Unfortunately, in many occasions the loopholes in disaster response plans are realized after the occurrence of disasters, like for example in the Hurricane Katrina in USA in 2005 and in the forest fire disaster in “Mati” in Greece on July 2018. In the former case the report (Townsend, 2006) mentioned that “In terms of the management of the Federal response, our architecture of command and control mechanisms as well as our existing structure of plans did not serve us well. Command centers in the Department of Homeland Security (DHS) and elsewhere in the Federal government had unclear, and often overlapping, roles and responsibilities that were exposed as flawed during this disaster”. In the later, the prosecutors' findings, (Euronews, 2019; Kathimerini, 2019; Analitis, 2019; Liberal.gr, 2019; dikastiko.gr, 2019; MacroPolis, 2019; The National Herald, 2019) mentioned that “the implementation of the plan has worked well in theory but in practice virtually nothing worked as planned, and the whole management has been spasmodic, without any coordination”.

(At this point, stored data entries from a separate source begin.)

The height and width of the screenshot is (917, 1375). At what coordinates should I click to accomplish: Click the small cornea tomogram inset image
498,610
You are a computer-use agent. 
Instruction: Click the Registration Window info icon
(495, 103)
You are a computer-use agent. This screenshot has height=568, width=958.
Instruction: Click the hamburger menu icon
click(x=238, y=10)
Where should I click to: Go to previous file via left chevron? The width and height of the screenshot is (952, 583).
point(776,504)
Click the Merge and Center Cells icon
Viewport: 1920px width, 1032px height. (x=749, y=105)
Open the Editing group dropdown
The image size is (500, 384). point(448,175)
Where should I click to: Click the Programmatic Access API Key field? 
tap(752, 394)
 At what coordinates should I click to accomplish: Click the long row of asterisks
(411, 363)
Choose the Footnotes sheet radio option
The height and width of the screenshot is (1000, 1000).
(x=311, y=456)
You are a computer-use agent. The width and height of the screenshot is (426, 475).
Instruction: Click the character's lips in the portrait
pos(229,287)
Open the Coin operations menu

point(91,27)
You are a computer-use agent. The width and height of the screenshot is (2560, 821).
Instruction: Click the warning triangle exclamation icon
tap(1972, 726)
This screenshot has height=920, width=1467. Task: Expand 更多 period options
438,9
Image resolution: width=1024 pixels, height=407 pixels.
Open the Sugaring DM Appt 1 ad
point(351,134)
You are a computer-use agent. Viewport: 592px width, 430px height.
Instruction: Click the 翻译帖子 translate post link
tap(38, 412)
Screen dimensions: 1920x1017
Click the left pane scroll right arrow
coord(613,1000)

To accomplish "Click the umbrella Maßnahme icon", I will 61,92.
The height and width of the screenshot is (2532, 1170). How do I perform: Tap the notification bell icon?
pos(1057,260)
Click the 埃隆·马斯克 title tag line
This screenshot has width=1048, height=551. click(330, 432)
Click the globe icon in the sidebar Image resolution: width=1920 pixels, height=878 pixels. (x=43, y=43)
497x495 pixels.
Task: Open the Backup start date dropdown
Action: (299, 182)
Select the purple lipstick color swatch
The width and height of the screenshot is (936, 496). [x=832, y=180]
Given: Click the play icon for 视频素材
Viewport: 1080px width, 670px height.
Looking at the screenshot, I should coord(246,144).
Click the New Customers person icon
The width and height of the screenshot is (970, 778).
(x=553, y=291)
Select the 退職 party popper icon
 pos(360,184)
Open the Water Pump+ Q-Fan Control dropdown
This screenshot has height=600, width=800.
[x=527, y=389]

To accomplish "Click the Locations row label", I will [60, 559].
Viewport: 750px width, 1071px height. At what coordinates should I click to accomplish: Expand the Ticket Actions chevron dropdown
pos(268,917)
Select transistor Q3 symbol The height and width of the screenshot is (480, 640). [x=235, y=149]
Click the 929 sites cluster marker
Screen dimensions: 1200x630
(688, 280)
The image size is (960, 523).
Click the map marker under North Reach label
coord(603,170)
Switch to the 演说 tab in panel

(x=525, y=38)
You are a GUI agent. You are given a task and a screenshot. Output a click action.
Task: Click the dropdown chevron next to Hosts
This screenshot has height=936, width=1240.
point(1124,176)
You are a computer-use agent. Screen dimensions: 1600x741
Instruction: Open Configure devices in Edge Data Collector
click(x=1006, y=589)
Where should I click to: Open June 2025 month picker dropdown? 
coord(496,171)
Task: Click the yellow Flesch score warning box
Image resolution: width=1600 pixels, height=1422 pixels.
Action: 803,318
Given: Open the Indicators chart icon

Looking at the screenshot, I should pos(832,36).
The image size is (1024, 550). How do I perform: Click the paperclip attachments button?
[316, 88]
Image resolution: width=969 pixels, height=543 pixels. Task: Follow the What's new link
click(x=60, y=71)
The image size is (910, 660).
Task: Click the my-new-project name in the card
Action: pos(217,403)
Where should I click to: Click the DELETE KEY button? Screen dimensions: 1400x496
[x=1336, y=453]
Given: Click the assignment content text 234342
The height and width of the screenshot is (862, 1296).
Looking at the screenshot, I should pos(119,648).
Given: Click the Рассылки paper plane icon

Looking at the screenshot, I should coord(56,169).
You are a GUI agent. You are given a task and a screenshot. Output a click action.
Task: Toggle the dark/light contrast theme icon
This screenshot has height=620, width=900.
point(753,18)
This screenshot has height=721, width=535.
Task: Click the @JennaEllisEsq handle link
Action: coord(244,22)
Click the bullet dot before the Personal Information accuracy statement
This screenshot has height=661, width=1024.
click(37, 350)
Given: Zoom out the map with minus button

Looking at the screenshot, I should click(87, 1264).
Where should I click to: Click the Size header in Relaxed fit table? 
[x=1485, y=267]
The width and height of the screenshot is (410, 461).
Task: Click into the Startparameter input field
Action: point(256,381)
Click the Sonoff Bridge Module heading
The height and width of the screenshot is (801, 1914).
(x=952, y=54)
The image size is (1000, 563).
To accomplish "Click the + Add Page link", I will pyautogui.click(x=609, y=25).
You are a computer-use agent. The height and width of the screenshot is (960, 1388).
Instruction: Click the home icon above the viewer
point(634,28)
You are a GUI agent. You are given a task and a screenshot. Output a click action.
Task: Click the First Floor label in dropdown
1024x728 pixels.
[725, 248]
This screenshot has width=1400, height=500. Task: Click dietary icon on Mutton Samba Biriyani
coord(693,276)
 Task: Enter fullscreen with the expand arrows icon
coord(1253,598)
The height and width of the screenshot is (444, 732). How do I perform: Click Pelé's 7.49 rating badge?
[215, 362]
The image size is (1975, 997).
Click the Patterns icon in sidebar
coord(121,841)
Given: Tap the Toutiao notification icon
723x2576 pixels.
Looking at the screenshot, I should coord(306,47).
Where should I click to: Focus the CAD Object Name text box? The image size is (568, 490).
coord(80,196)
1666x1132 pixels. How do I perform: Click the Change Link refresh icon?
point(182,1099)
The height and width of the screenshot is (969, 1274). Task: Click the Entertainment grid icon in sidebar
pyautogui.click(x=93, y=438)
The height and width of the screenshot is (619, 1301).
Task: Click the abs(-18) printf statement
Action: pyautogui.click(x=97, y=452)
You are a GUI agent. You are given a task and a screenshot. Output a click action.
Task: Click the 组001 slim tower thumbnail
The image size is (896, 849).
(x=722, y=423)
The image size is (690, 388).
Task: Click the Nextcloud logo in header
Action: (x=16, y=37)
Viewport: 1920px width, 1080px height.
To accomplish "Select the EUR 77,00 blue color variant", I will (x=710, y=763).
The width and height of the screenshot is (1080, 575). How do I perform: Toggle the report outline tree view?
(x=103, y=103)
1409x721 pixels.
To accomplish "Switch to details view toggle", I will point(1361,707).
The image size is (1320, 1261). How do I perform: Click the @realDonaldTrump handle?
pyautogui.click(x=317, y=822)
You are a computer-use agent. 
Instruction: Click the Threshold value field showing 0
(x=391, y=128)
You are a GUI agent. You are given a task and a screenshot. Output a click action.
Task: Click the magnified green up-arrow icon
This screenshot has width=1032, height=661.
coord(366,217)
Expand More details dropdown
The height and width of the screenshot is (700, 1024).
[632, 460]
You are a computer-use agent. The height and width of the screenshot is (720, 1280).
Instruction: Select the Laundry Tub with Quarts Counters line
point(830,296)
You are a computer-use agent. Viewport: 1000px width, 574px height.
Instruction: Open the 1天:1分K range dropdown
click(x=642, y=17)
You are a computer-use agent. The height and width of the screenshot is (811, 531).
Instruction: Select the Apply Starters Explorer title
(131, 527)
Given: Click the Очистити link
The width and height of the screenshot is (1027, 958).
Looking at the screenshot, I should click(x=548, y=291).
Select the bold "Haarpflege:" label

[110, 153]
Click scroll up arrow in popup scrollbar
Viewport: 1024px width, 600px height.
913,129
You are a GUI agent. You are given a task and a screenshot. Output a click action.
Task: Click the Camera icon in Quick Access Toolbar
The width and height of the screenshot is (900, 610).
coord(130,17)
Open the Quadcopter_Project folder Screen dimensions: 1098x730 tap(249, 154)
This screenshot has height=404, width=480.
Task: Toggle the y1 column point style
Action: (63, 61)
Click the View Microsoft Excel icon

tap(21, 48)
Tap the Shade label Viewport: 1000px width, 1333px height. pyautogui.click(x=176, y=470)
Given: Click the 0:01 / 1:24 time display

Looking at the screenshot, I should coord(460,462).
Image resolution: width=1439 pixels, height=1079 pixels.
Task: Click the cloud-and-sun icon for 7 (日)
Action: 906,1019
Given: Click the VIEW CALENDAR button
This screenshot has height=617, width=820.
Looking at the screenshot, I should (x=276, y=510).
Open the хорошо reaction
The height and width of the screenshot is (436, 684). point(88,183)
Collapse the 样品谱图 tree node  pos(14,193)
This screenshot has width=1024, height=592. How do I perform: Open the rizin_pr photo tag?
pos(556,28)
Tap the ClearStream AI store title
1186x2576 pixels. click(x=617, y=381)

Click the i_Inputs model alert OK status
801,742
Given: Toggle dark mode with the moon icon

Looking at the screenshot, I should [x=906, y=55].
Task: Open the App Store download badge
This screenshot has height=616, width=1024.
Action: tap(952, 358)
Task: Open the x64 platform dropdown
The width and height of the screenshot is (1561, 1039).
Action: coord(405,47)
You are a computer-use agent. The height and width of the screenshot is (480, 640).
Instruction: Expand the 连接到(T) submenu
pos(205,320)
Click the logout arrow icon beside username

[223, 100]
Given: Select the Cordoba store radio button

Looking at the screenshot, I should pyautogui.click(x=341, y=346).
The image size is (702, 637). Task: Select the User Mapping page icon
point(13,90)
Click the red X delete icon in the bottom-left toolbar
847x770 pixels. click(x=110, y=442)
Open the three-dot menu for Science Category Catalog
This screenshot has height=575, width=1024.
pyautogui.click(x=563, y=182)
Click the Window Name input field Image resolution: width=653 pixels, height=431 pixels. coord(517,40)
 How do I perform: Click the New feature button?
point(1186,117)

The phenomenon of identifying loopholes after a disaster in response plans constitutes a major problem that needs to be addressed. Approaches to cope with this problem include: (a) the stakeholders consultation and periodic drills, collaboration exercises and strategic exercises, (Perry, 2004; Berlin & Carlström, 2014; Peterson & Perry, 1999), (b) serious games approaches (Rothkrantz, 2016; Brawley, 2016), (c) computer based simulations (Chen, Zhang, Sun, & Liu, 2016;Khalil, Abdel-Aziz, Nazmy, & Salem, 2009) as well as (d) formal modeling approaches to compare existing disaster plans (Hoogendoorn, Jonker, Popova, Sharpanskykh, & Xu, 2005), (e) a suite of tools for emergency plan management support like SAGA (Canós, Borges, Penadés, Gómez, & Llavador, 2013) and (f) content and semantic analysis methods (Jung, Song, & Park, 2017).